Per se laws complicate your DUI arrest

Having a couple of drinks with friends may be something you look forward to every Friday or Saturday night. In fact, if you are a social drinker, you may have a pretty good idea of your limits for alcohol consumption, when to cut yourself off and when you have had too much to drive home safely. If you base these things on how you feel, you may not have an accurate idea of your risks.

In Missouri and most other states, police can arrest you for driving under the influence of alcohol solely based on your blood alcohol concentration. In other words, you may feel fine and demonstrate no impairment to your driving, but you BAC may say otherwise.

Challenging your BAC

If your BAC is .08 or higher, you may be subject to Missouri’s per se laws. This means that police do not need additional evidence of your intoxication or impairment. You may pass all the roadside sobriety tests and speak without slurring your words, but if your BAC is .08, police can still arrest you for driving while impaired.

Per se laws may make it easier for prosecutors to make a case against you in court, but this does not mean you have no reason to fight the charges. In many cases across the country, investigators have found that the devices used to test a driver’s BAC are not always reliable. Police departments do not regularly calibrate or maintain the tests, and some officers who collect the samples are not well trained in using the devices. It is always wise to seek legal advice about challenging DUI charges.

Underage Per Se laws

If you are under the legal drinking age of 21, your BAC limit may be much lower than .08. In some states, zero tolerance laws mean that even a trace amount of alcohol in your system can lead to DUI charges. Others, like Missouri and some neighboring states, consider .02 the legal limit for underage drivers, which means driving after drinking one beer can result in a DUI arrest.

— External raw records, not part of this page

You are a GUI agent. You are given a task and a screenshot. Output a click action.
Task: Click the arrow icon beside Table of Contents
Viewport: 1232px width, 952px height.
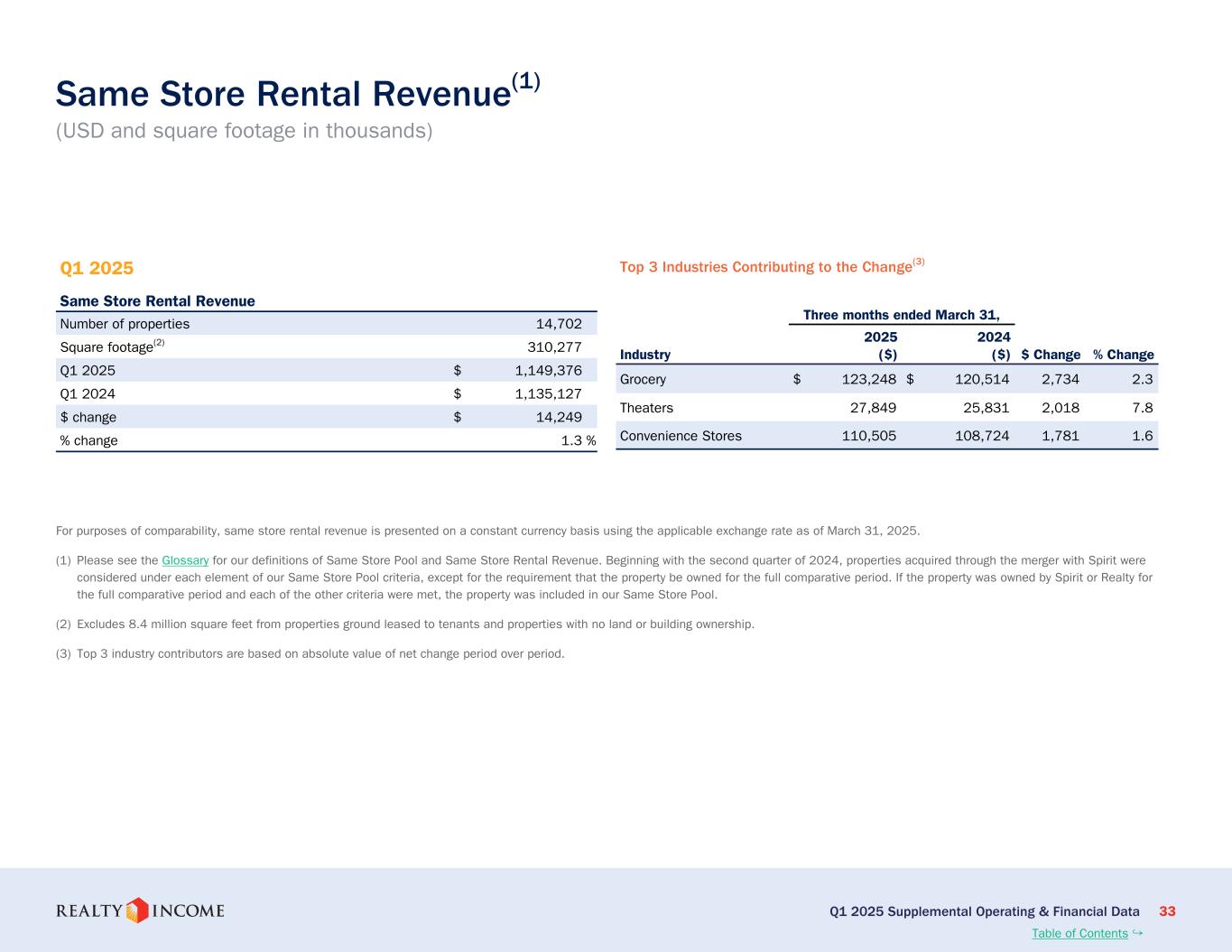[x=1137, y=932]
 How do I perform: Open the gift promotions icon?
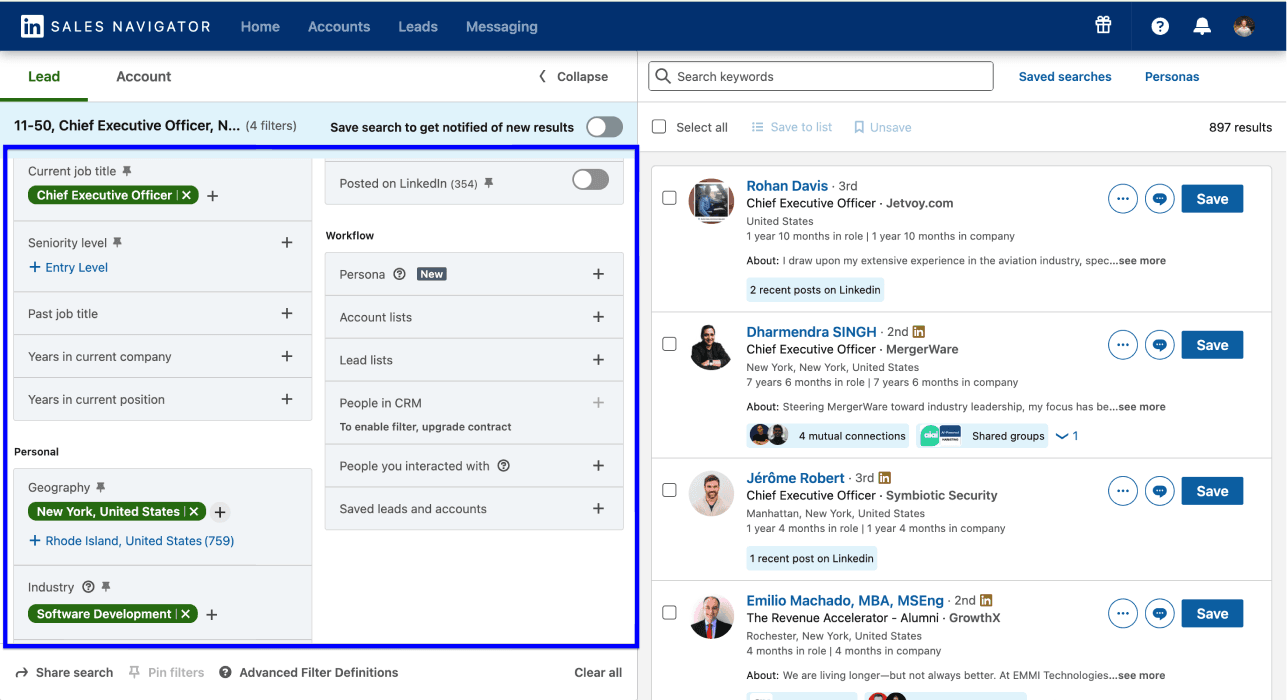point(1103,25)
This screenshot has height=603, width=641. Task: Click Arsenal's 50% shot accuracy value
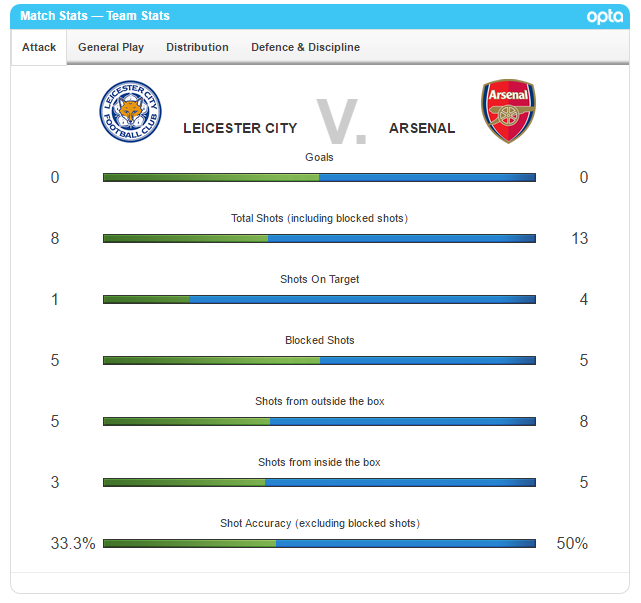tap(572, 544)
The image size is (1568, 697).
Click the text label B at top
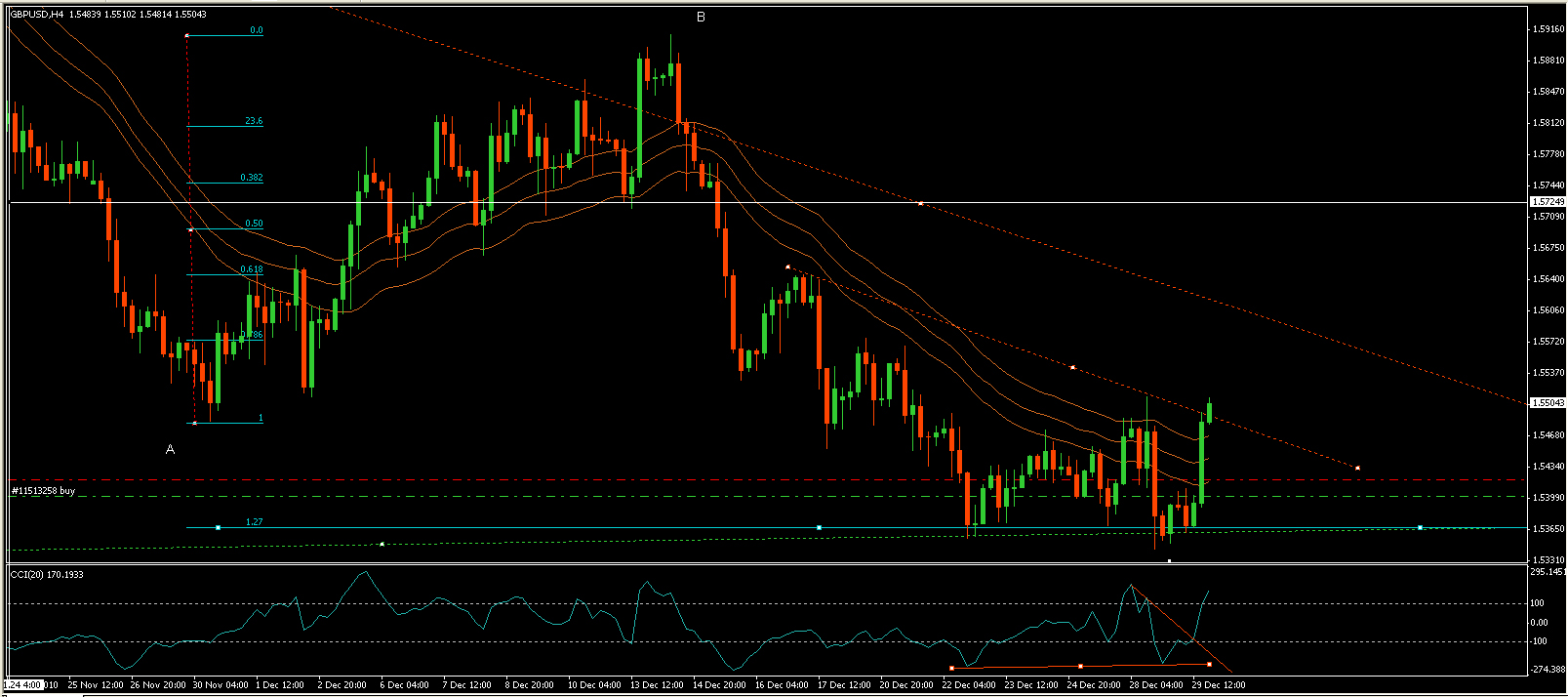click(x=701, y=18)
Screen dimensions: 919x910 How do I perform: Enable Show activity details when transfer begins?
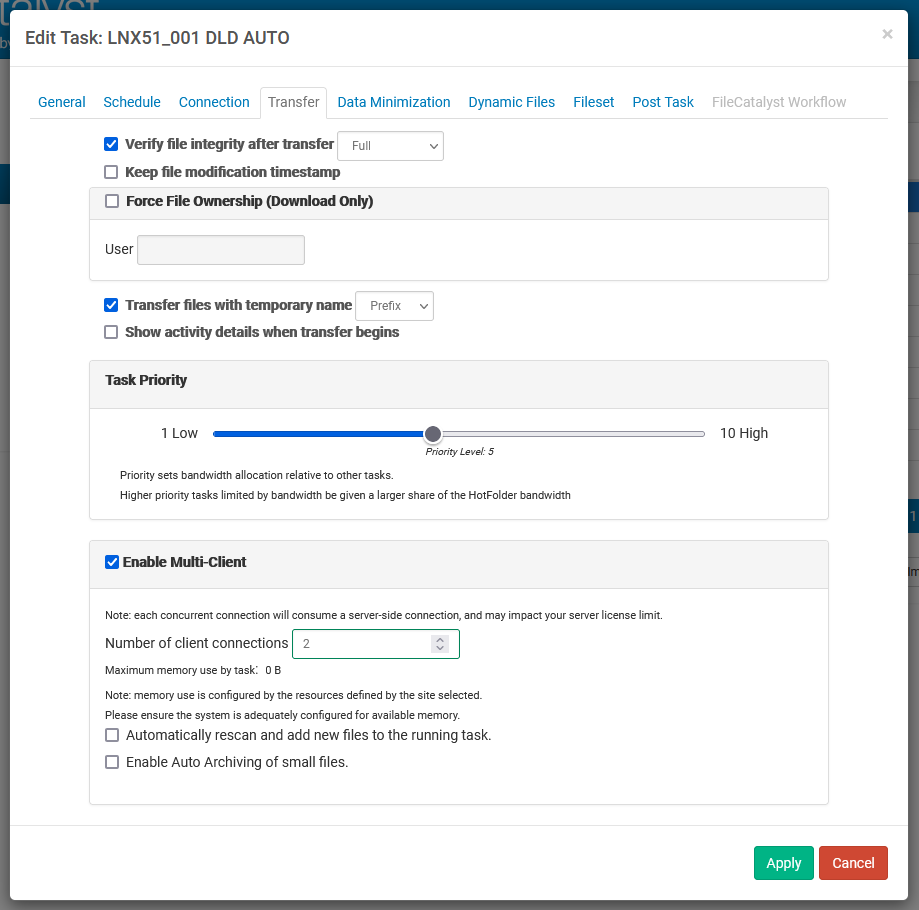pos(111,332)
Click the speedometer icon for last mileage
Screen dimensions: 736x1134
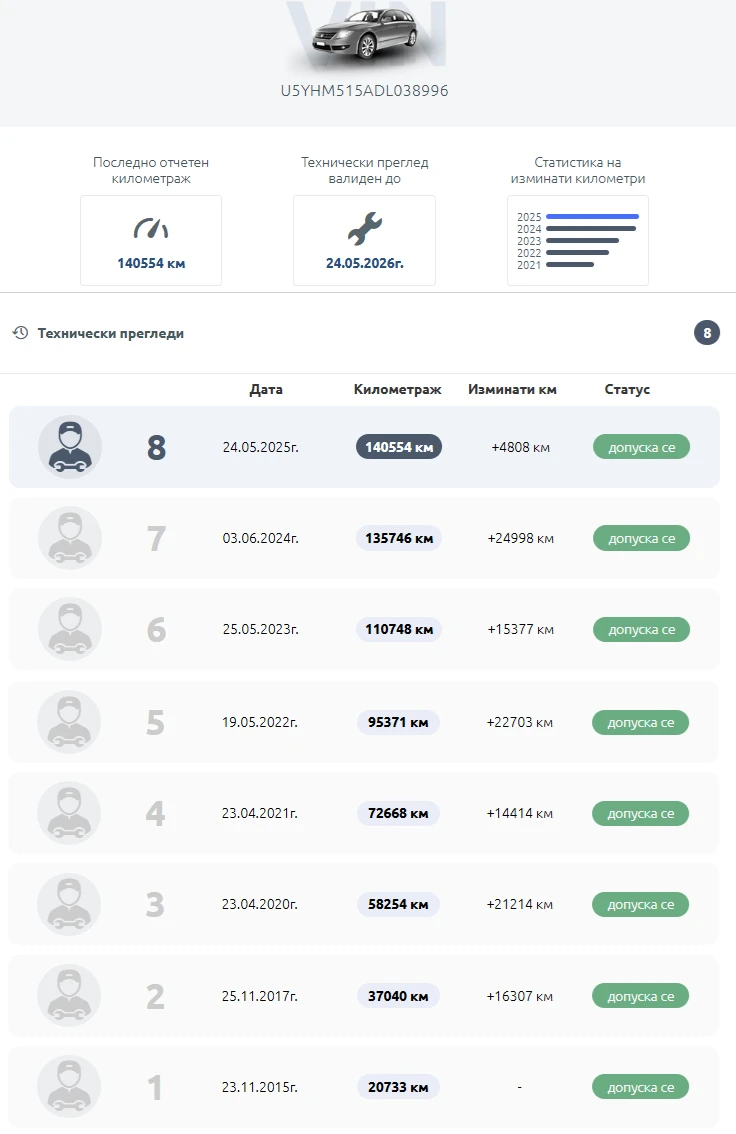coord(151,229)
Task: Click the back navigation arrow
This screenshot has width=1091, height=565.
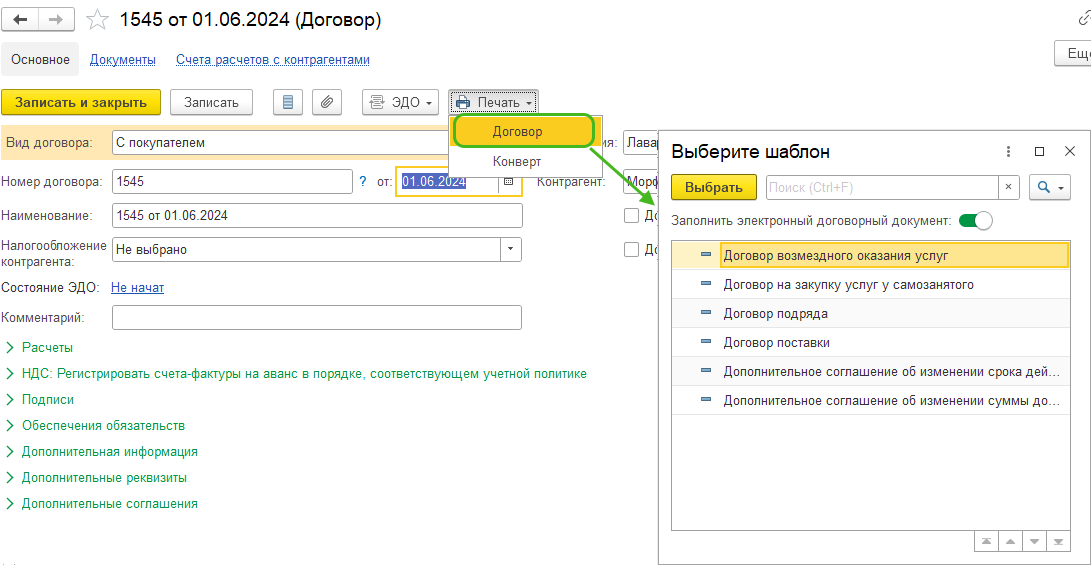Action: point(20,20)
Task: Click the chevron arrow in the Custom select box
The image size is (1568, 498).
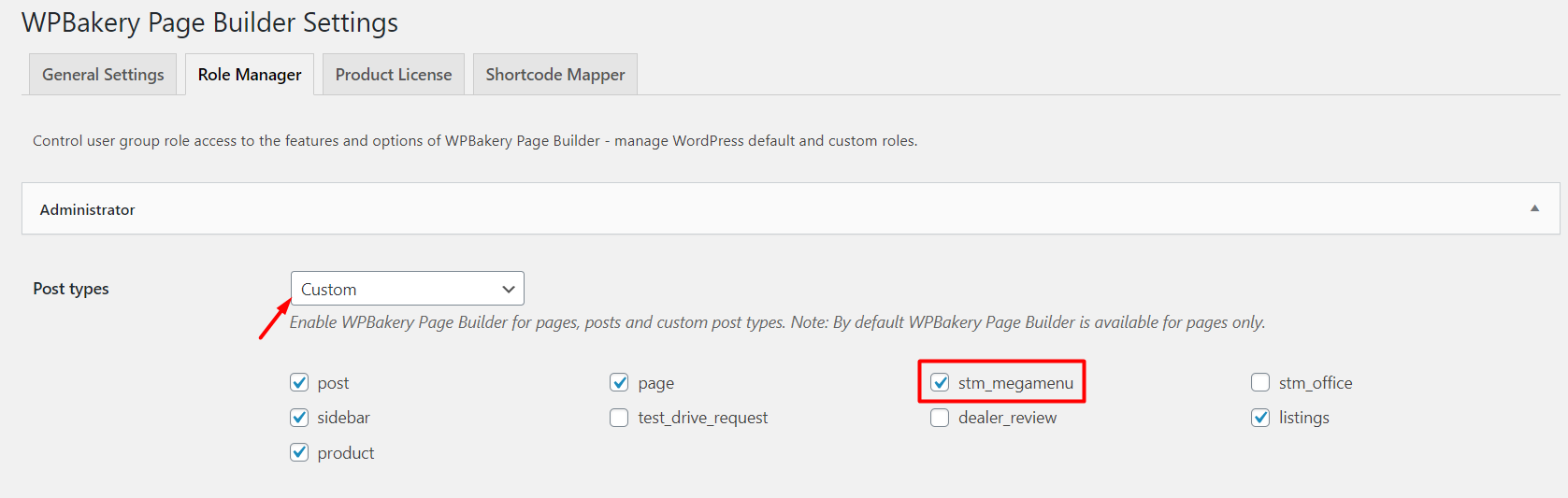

An arrest for DUI is just the beginning of your troubles. You will likely lose your license and have to deal with a long legal process. A conviction for DUI can mean thousands in fines and other expenses, the potential for jail time, and other penalties that can put your future at risk. Seeking the representation of an experienced attorney as soon as possible can improve your chances of avoiding some of these consequences.